Damon Dering's cast plays this group of loonies as though the stakes are life and death, and they are. But there's a glaze of bigger-than-lifeness to the portrayals that's appropriate for a show in which you're never sure whether a laundromat where nothing ever gets clean is a potent symbol or just one of those things.

All the performances are simultaneously strong and subtle, but Shari Watts stands out as Mrs. Slater, a lady whom we believe when she bellows, "Avenge your footless father!" but who also provokes uncontrollable laughter when she happens to burst into sobs while lying face-down on a skateboard that happens to be tied around her neck. Pat Russel, an experienced sketch comedian, is a titan of insanity as Gene's professor, Carl, and Matthew Ryan Harris takes his battles with an invisible demon to breathtaking levels of physical control.

It's also a great pleasure to see Kaleena Newman, who was amazing as a little boy in Stray Cat Theatre's Milk Milk Lemonade a couple of seasons back, as Caitlin, a classmate of Gene's who is, in enthusiastic young-woman fashion, provocative when she doesn't mean to be and vice versa. Caitlin's self-staged entrance with fur jacket and cigarette holder, near the action's climax, is hysterical and heartbreaking.
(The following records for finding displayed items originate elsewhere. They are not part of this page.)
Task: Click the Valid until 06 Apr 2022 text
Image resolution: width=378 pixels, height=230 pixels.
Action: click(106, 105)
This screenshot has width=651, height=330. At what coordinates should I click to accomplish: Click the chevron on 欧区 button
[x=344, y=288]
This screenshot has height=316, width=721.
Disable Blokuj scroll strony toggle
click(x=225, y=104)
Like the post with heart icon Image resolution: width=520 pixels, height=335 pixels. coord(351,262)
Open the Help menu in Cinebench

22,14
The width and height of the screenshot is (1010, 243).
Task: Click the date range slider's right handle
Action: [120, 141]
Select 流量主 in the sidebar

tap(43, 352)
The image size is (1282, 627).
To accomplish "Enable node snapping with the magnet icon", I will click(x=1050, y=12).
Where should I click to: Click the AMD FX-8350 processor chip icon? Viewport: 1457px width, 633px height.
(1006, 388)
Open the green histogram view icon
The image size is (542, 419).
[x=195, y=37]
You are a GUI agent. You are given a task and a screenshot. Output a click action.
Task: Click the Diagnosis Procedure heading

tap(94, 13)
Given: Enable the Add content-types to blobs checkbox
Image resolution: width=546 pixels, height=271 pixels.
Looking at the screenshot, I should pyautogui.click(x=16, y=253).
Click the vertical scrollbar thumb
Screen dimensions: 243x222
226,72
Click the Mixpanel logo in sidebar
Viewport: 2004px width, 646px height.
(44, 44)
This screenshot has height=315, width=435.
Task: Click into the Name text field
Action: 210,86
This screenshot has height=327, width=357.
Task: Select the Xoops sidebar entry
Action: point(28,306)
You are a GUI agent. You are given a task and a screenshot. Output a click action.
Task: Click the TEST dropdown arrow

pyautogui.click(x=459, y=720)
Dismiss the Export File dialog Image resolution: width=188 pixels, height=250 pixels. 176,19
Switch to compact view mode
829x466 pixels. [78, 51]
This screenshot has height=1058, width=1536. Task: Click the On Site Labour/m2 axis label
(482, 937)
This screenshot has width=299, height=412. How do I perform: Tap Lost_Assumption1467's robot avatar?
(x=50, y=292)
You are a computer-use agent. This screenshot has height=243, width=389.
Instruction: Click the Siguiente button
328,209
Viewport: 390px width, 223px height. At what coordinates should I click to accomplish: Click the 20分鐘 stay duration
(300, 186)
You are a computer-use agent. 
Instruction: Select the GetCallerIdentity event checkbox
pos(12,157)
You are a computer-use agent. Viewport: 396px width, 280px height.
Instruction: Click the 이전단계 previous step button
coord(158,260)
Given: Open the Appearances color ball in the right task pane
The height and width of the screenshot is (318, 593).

Lindsay-Abaire has never been able to tease out the tangled strands of humor and despair, and one of his greatest strengths as a playwright is that he knows better than to even try. The human condition is a conjoined twinship of silly and tragic. While A Devil Inside is full of violence, smoking, crime, penises, bad ideas, and other things unsuitable for children, it's as good an illustration of that life lesson, when thoughtfully presented as it is here, as any of his later scripts.